SK Innovation Co.'s petrochemical complex in Ulsan, 414 kilometers southeast of Seoul, is seen in this photo provided by the company on April 16, 2021. (PHOTO NOT FOR SALE) (Yonhap)

Last month, the energy and chemical subsidiary of the nation’s No. 3 conglomerate SK Group reached a 2 trillion-won settlement with LG Energy Solution to end a two-year legal battle over electric vehicle (EV) battery business in the United States.

SK Innovation agreed to pay half in cash to LG Energy through 2022 and pay the rest in royalties starting in 2023, and it reflected 976.3 billion won of the settlement in the first-quarter bottom line, the company said.

The compromise, which came just before the April 11 deadline for the U.S. International Trade Commission’s 10-year import ban on SK Innovation, cleared a stumbling block for SK Innovation’s $2.6 billion project to build a factory in Georgia, which was under construction to supply EV batteries to Ford Motor and Volkswagen starting next year.

Last month, the firm struck a deal to sell its 40 percent stake in SK Lubricants Co. to a Korean private equity fund for 1.1 trillion won to secure funds for its battery business.

“The mainstay petrochemical business is recovering in line with improving business environment from the pandemic-driven slump, and the new growth drivers, such as the battery and material business, keep growing,” SK Innovation CEO Kim Jun said in a statement.

Employees of SK Innovation Co. present lithium-ion batteries for electric vehicles in this photo provided by the refinery-to-battery maker on July 30, 2020. (PHOTO NOT FOR SALE) (Yonhap)

Its petrochemical business posted 416.1 billion won in operating profit in the January-March period, helped by recovery in cracking margins and inventory-related gains in line with rising oil prices.

The average price of Dubai crude, South Korea’s benchmark, stood at $60 per barrel in the first quarter, sharply up from $44.60 in the fourth quarter of 2020, on recovering demand amid the vaccine rollout and supply cuts from Middle Eastern producers.

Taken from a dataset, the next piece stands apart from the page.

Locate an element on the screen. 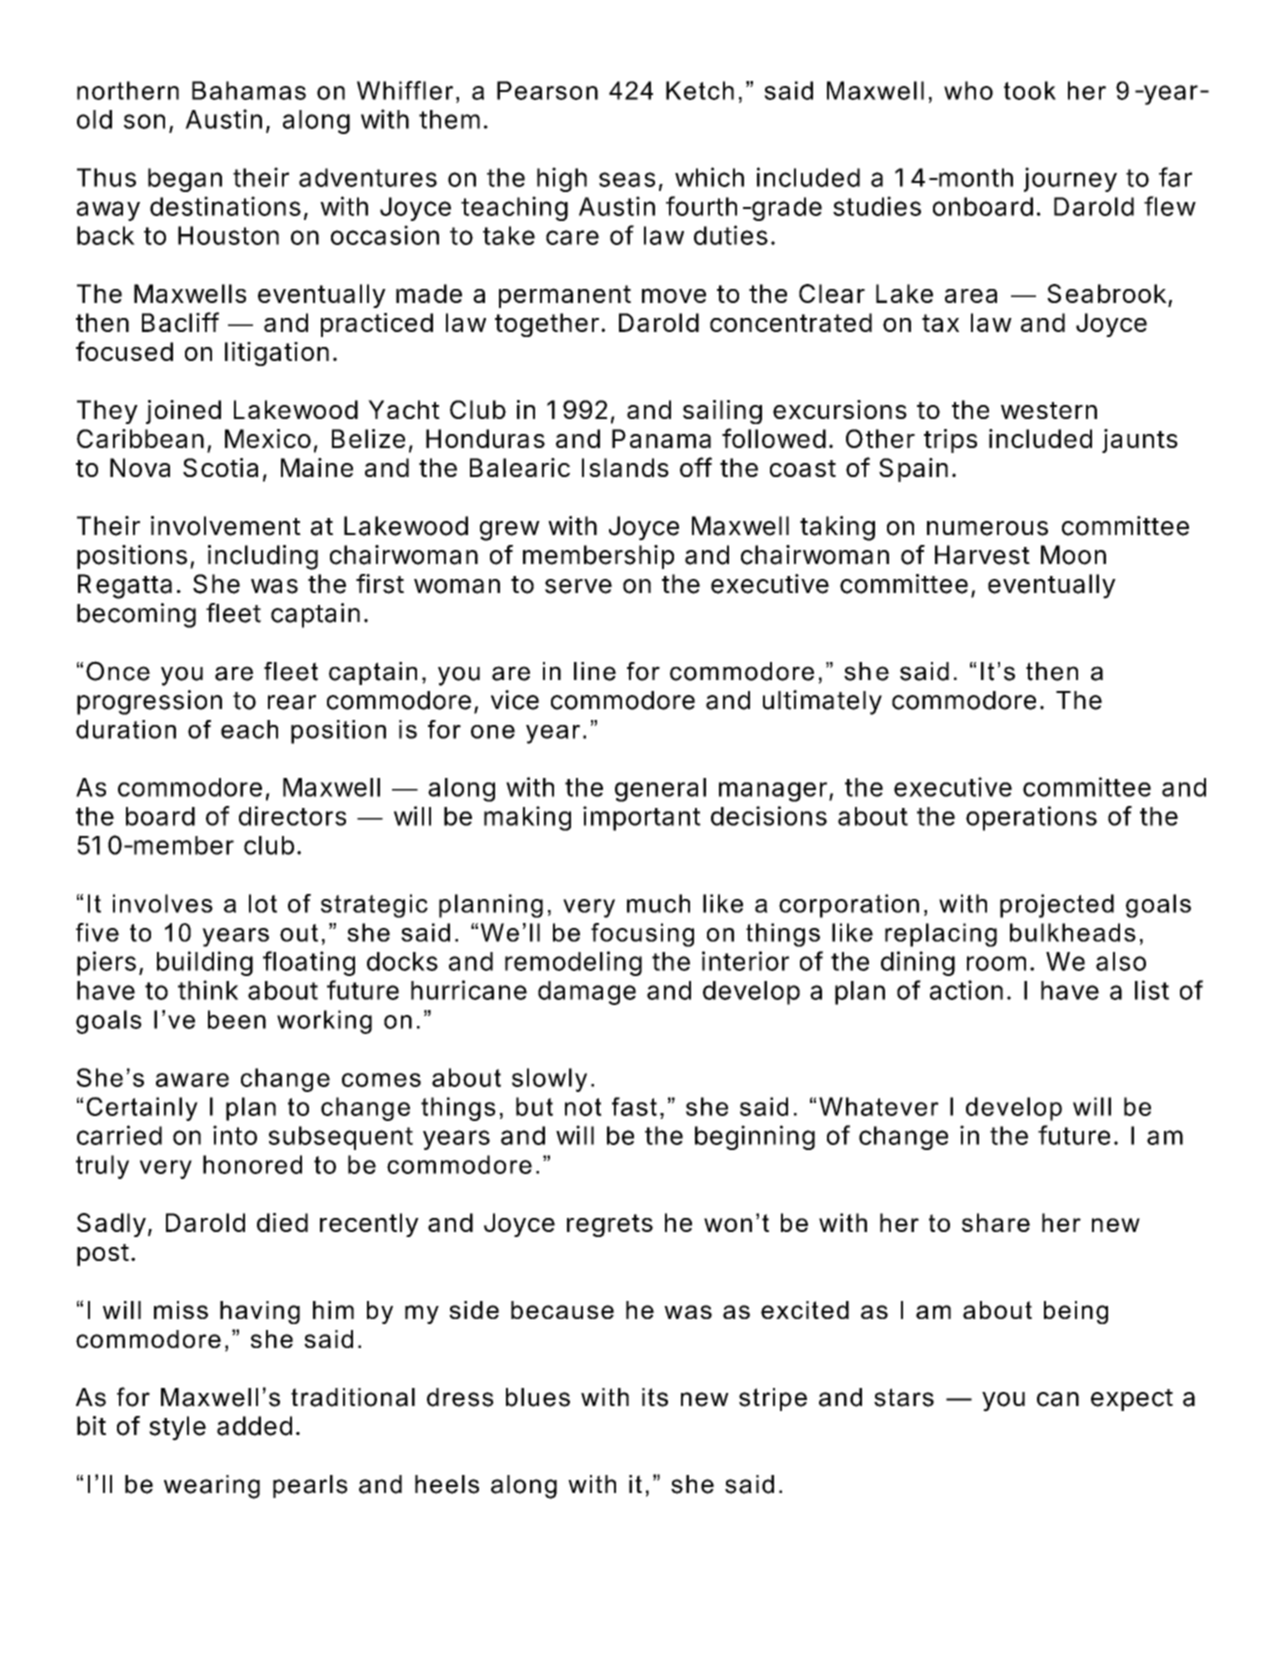 Image resolution: width=1287 pixels, height=1666 pixels. took is located at coordinates (1030, 90).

The refining margin, the key profit yardstick for refiners, rose from $3 per barrel in the last quarter of 2020 to $5.60 in the first quarter, the firm said.

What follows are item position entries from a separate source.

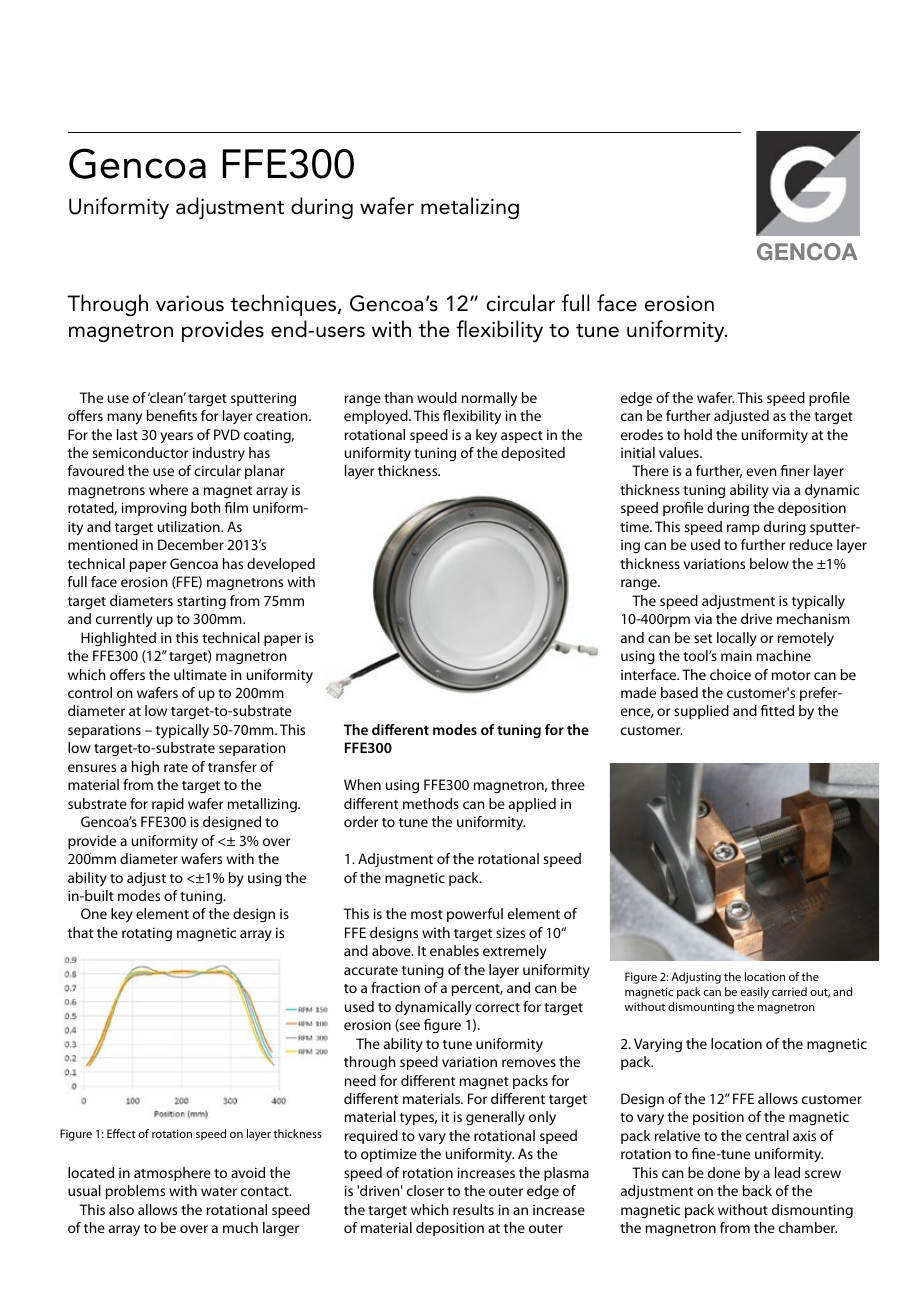  I want to click on various, so click(190, 303).
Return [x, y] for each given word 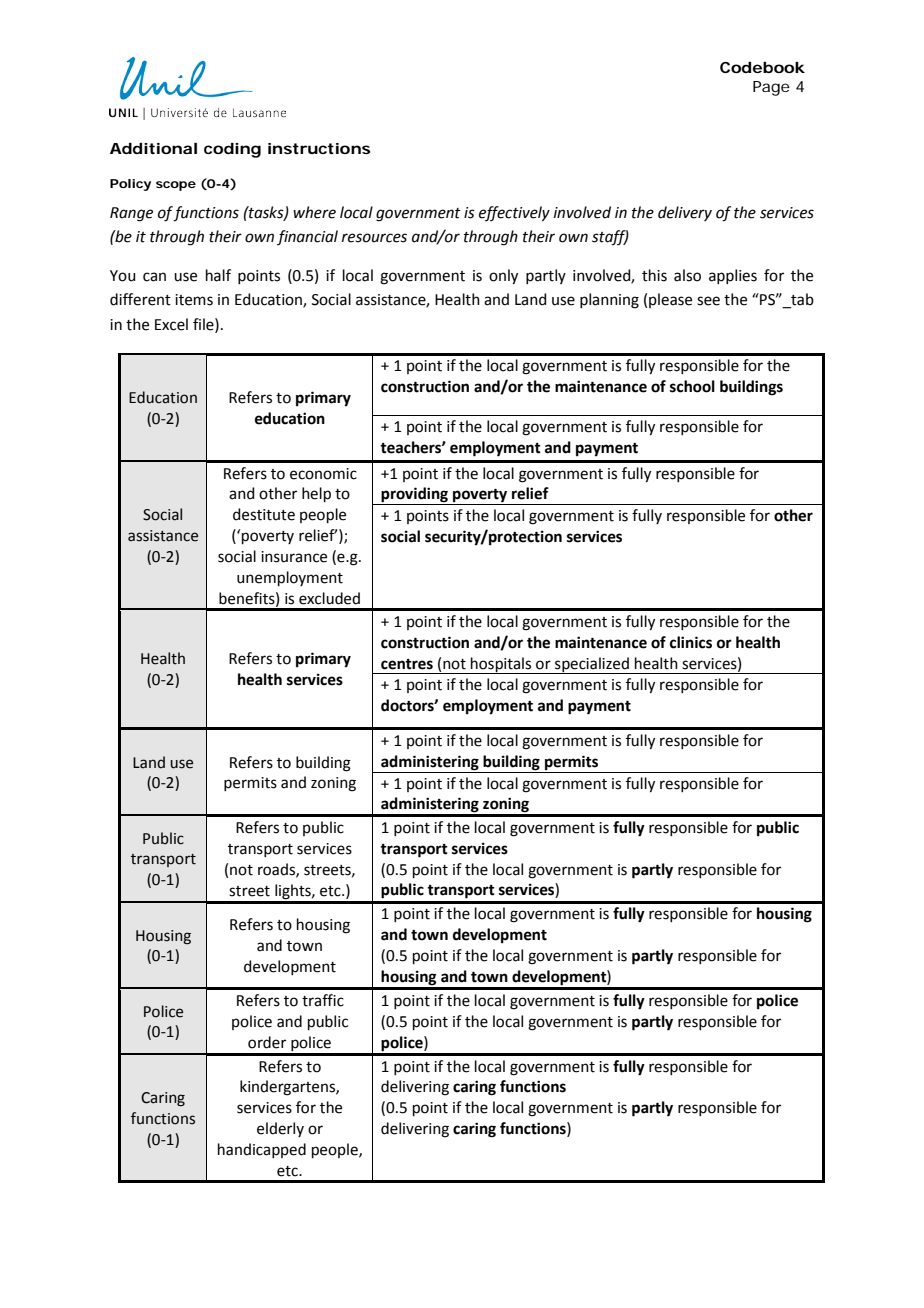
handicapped [262, 1150]
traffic [323, 1000]
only [503, 277]
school [692, 386]
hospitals [501, 665]
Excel [171, 324]
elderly [280, 1129]
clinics [691, 642]
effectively [514, 214]
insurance [294, 557]
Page [771, 88]
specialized [592, 665]
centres [407, 664]
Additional [153, 148]
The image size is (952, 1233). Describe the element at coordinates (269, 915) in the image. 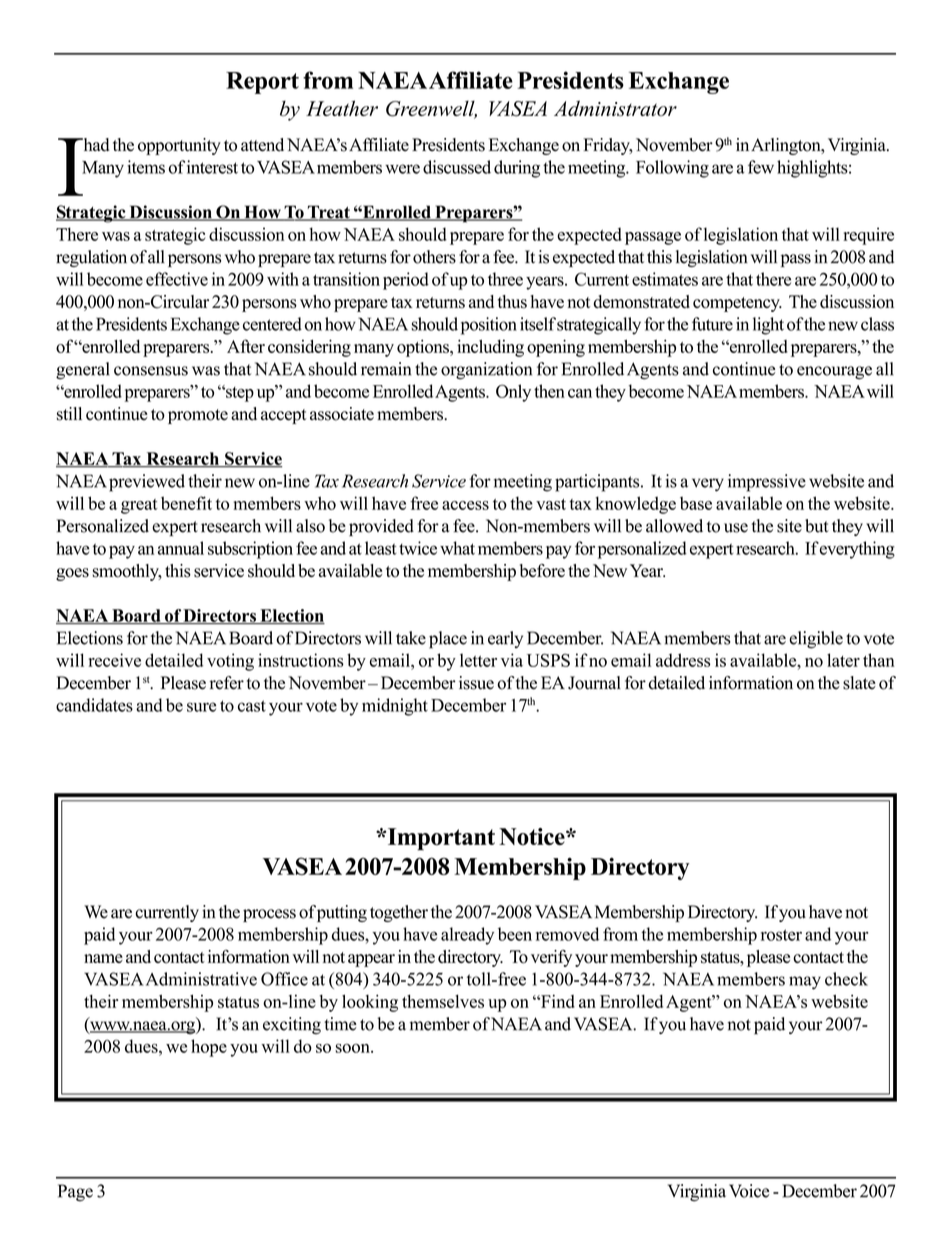

I see `process` at that location.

Battery sales jumped 80 percent on-year to 526.3 billion won in the first quarter, but its operating loss widened to 176.7 billion won due to a hike in initial operation costs in its new overseas plants.

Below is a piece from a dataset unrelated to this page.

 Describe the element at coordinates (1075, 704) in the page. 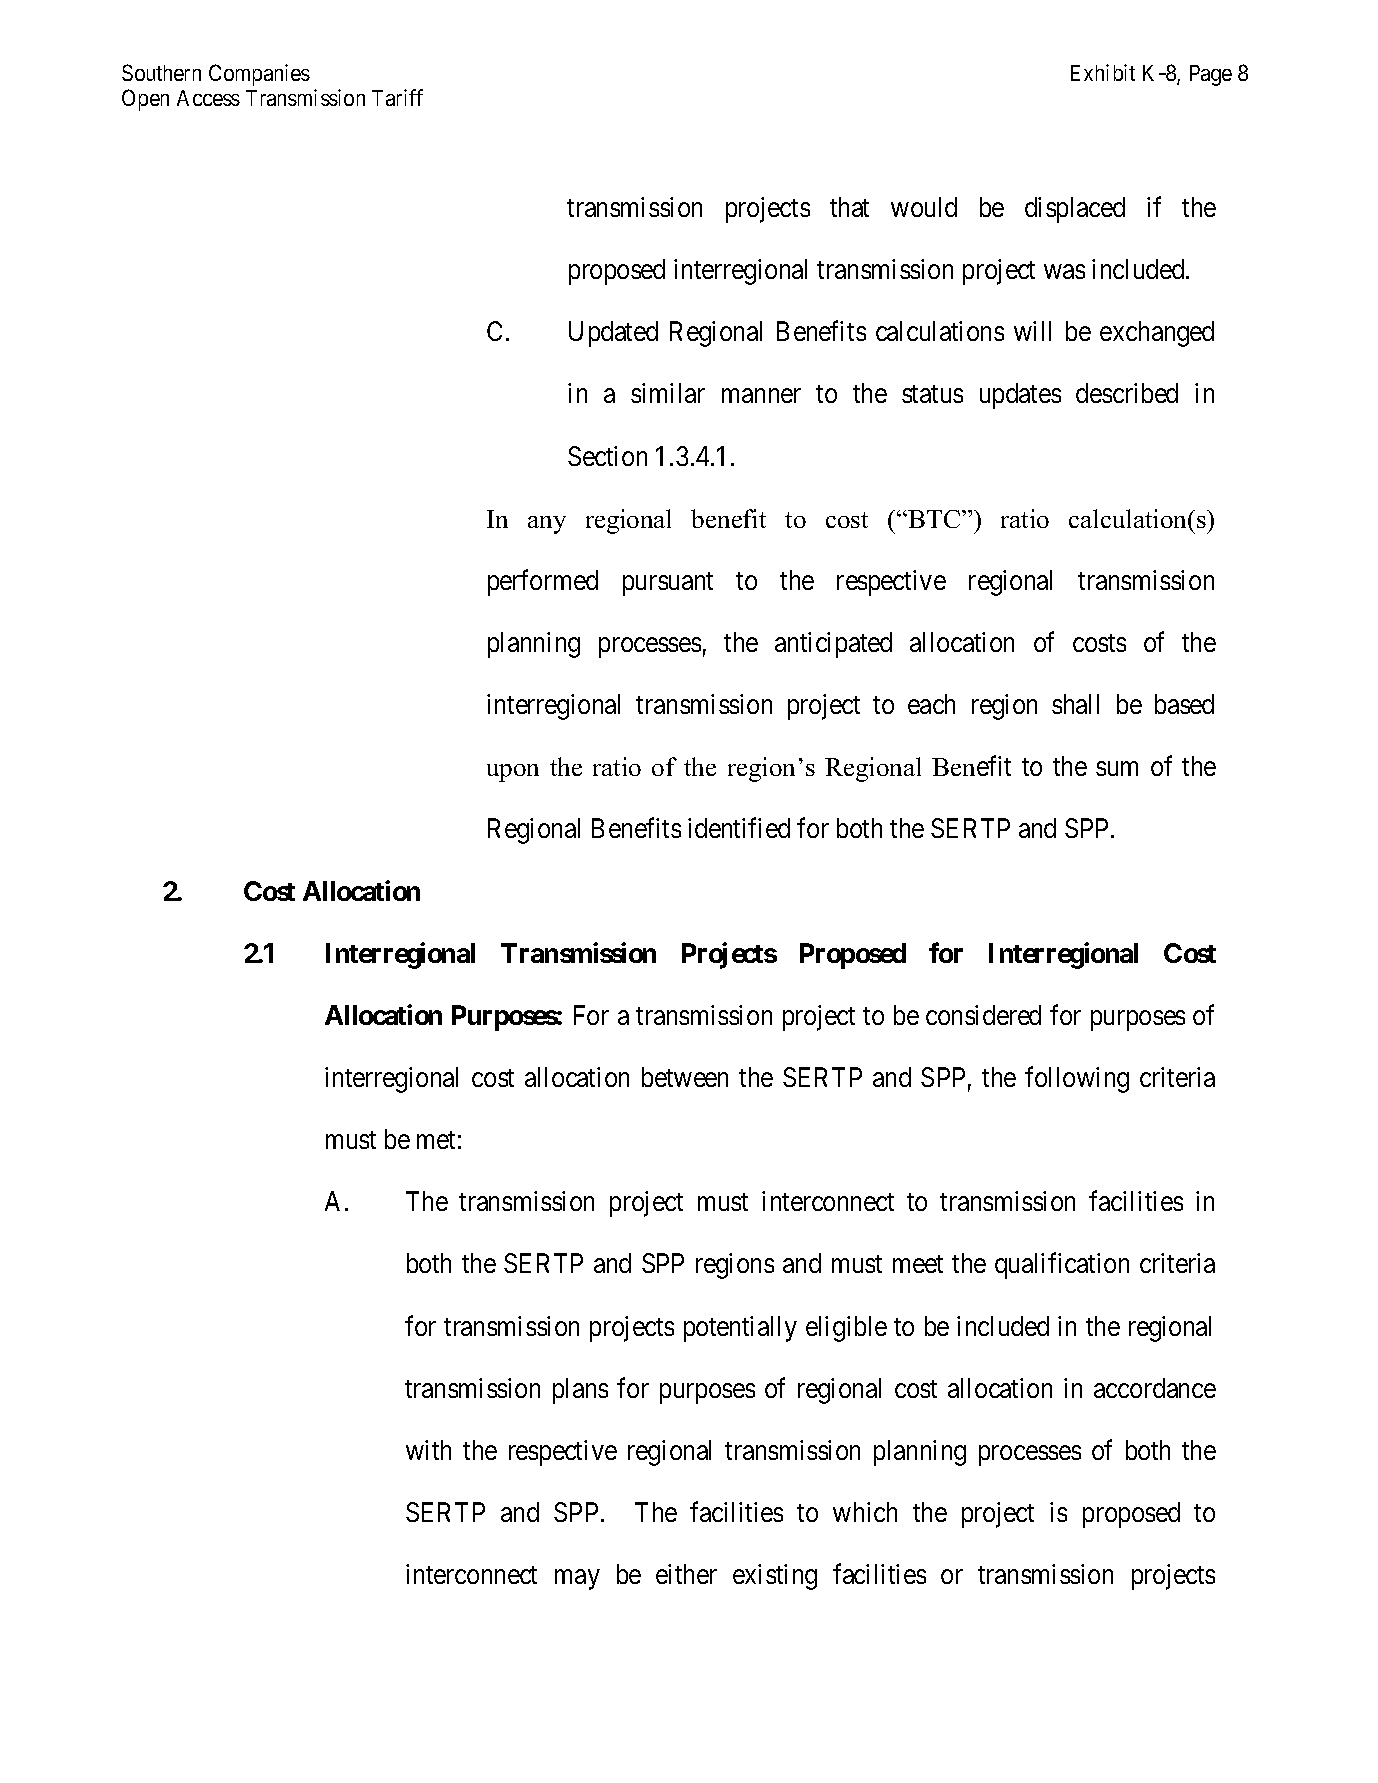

SK Innovation, the world’s No. 6 battery maker, said it has bagged 600 gigawatt-hours worth of EV battery orders so far, which are estimated at around 80 trillion won, and expects more orders from major automakers as its settlement with LG Energy has cleared uncertainties over its battery business.

SK Innovation’s clients include Volkswagen and Ford in the U.S., Daimler in Europe and Hyundai Motor and Kia in Asia.

Its new battery production lines in China started operation in the first quarter, and factories in Hungary and the United States are set to roll out batteries when construction is completed in phases in the coming years, the firm said.

SK Innovation said it plans to ramp up its global battery production capacity to 85 GWh in 2023 and over 125 GWh by 2025 to meet growing demand for EV batteries.